Thema der Woche

21. März 2005

Schilys TK-Überwachungspläne: verfassungswidrig und wirtschaftsfeindlich

Die Datenschutzbeauftragten des Bundes und der Länder sind sich einig: Die Umsetzung europäischer Pläne, sämtliche Telekommunikations-Provider zur 12-monatigen Aufbewahrung von Verkehrsdaten zu verpflichten, wäre eine verfassungswidrige Vorratsdatenspeicherung. Nachdem Bundesinnenminister Schily sich auf der CeBIT 2005 "an die Spitze der Telekommunikationsüberwacher gestellt hat und die zwangsweise Vollspeicherung von Verkehrsdaten forderte", sahen sich die Datenschützer zu einer klaren Stellungnahme veranlasst.

Dr. Thilo Weichert, Vorsitzender der Datenschutzkonferenz und Leiter des Unabhängigen Landeszentrums für Datenschutz Schleswig-Holstein, erläutert: "Die 12-monatige Aufbewahrung von TK-Verkehrsdaten hätte zur Folge, dass Polizei und Geheimdienste von der gesamten deutschen Bevölkerung erfahren könnten, wann wer mit wem telefoniert, SMS- oder E-Mail-Nachrichten ausgetauscht, von wo aus mit dem Handy angerufen, auf welcher Internet-Seite gesurft und welche Online-Dienste genutzt hat. Betroffen wären die rechtstreuen arglosen Bürgerinnen und Bürger." Den Beitrag einer solchen Überwachung zur Aufklärung von Straftaten schätzt Weichert hingegen als minimal ein, da international organisierte Verbrecher und Terroristen durchaus Möglichkeiten haben, die Zurückverfolgung von Verkehrsdaten mit technischen Mitteln zu umgehen.
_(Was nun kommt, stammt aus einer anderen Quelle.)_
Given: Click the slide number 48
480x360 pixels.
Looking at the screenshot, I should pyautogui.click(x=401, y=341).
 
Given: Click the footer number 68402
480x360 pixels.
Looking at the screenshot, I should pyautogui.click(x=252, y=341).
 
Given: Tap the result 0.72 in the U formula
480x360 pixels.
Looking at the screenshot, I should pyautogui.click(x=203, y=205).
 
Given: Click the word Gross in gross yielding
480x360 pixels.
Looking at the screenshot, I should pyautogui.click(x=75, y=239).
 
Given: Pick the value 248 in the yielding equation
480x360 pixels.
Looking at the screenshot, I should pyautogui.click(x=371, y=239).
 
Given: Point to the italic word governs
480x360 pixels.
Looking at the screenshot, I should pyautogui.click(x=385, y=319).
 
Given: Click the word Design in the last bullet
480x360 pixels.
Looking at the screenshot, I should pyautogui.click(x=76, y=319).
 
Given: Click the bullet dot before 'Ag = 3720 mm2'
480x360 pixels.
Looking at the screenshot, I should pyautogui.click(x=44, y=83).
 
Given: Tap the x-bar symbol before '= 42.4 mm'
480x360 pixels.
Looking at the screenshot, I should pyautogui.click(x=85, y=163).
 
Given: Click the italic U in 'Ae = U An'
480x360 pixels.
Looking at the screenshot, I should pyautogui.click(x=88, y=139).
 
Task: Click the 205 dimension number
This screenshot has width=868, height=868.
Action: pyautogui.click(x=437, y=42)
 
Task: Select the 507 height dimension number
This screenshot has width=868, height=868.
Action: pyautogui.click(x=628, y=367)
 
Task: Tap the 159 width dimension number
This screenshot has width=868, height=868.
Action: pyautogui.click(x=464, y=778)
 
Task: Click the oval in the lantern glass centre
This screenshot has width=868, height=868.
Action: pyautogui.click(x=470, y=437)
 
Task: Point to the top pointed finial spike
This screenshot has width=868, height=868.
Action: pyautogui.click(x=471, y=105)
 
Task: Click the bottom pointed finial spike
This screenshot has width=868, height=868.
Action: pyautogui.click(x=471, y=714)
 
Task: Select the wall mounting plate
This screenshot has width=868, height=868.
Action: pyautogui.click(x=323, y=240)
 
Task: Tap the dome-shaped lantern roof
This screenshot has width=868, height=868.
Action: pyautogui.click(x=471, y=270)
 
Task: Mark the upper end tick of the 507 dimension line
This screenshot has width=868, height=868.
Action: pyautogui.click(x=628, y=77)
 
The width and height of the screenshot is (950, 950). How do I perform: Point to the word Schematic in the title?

Die Speicherung der Verkehrsdaten und ihre Bereitstellung für die Sicherheitsbehörden hätten jedoch gewaltige Kosten für die Telekommunikationsanbieter zur Folge, die diese natürlich an ihre Kundinnen und Kunden weitergeben würden. "Eine Konsequenz wäre, dass die Menschen ihre eigene Totalüberwachung finanzieren müssten", konstatiert Weichert: "Eine zusätzliche Folge wäre, dass die wirtschaftliche Nutzung der Telekommunikation behindert würde, weil die Menschen sich hierbei staatlich kontrolliert wüssten. Konsequenz wäre schließlich, dass große finanzkräftige Provider die kleineren TK-Anbieter wegen der nötigen Investitionskosten vom Markt verdrängen könnten. Dadurch würde der aus Datenschutzsicht wünschenswerte Anbieterwettbewerb nachhaltig gestört; insbesondere kleine und mittlere, besonders innovative Betriebe würden geschädigt."
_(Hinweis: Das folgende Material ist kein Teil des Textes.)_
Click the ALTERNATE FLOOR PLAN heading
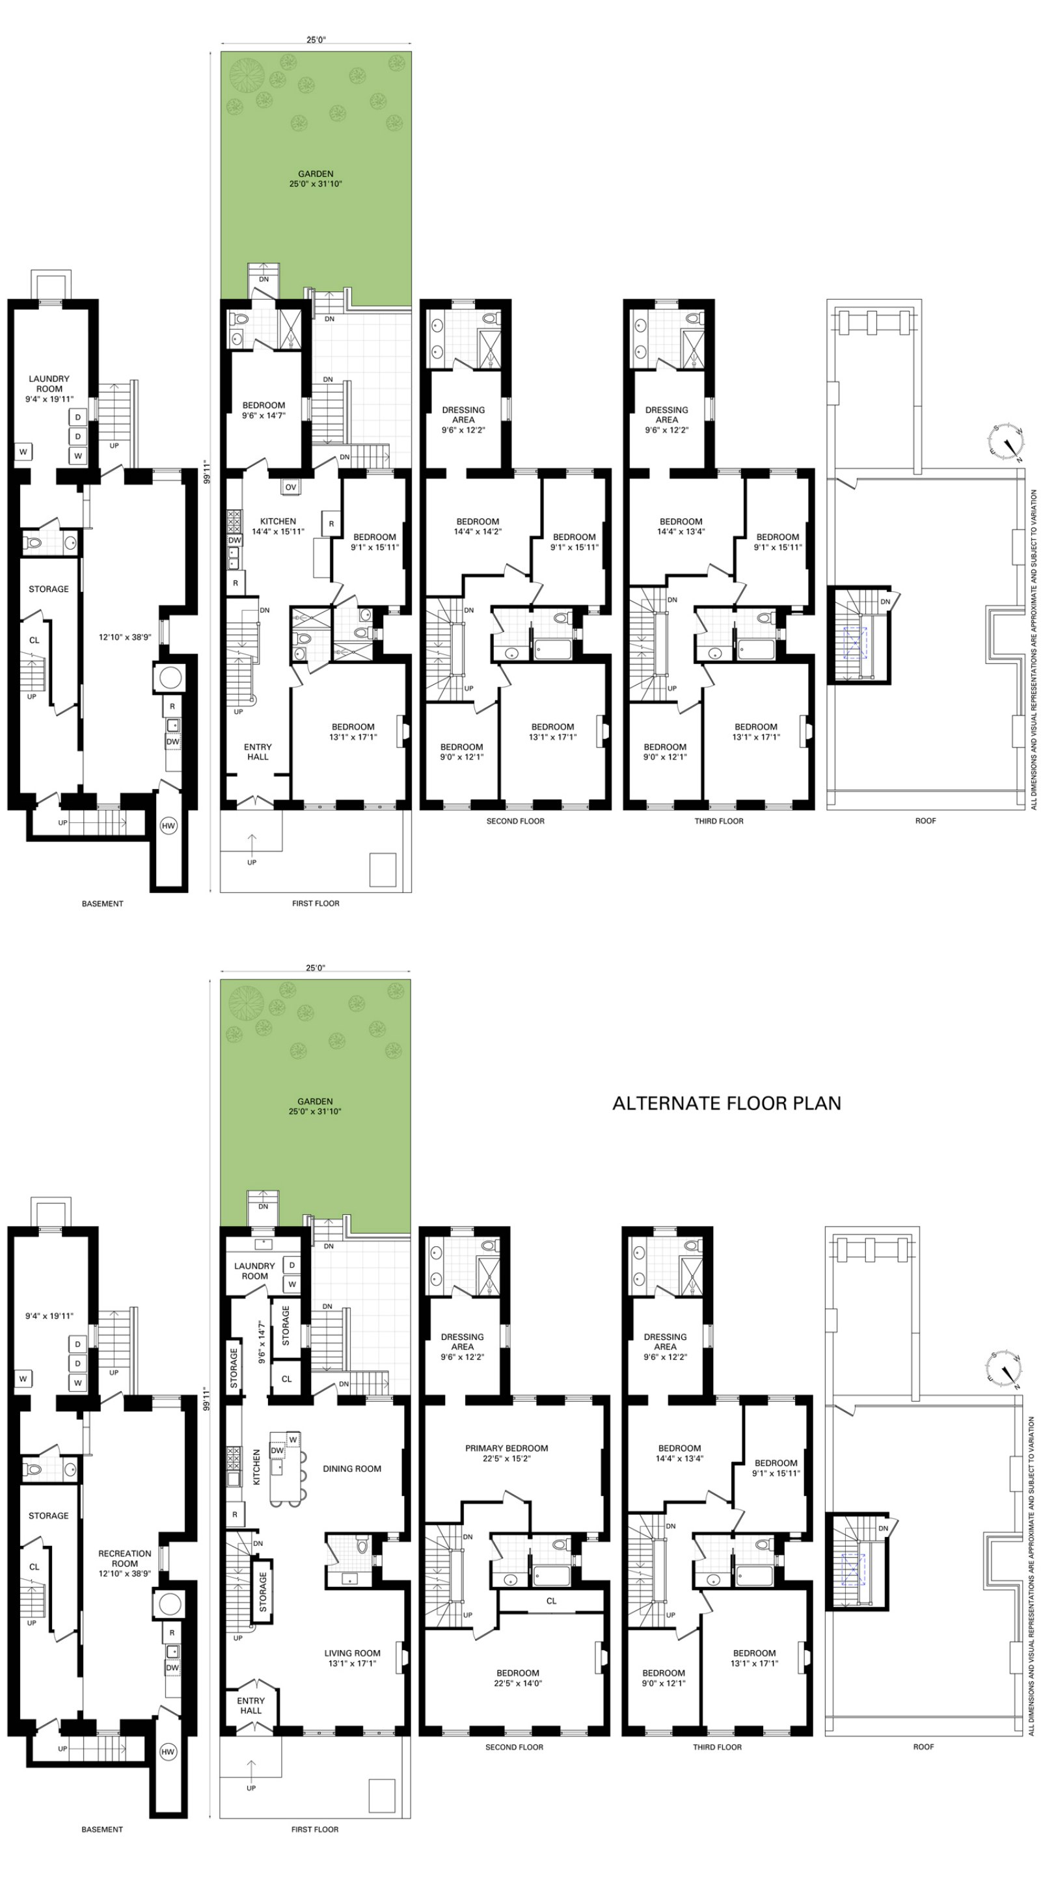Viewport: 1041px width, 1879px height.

Die drohende Vorratsdatenspeicherung geistere schon seit Jahren "wie ein Gespenst" durch Deutschland und Europa. Nach Ansicht der Datenschützer verstieße sie nicht nur gegen das Grundgesetz, sondern auch gegen die Europäische Grundrechte-Charta – noch bevor diese in Kraft getreten ist. Weicherts Stellungnahme endet in einem klaren Appell, das Gespenst der Vorratsdatenspeicherung nachhaltig zu vertreiben, denn schließlich sollen sowohl die Grundrechte-Charta als auch das Deutsche Grundgesetz den Datenschutz und das Telekommunikationsgeheimnis als Grundlagen einer freiheitlichen Demokratie gewährleisten.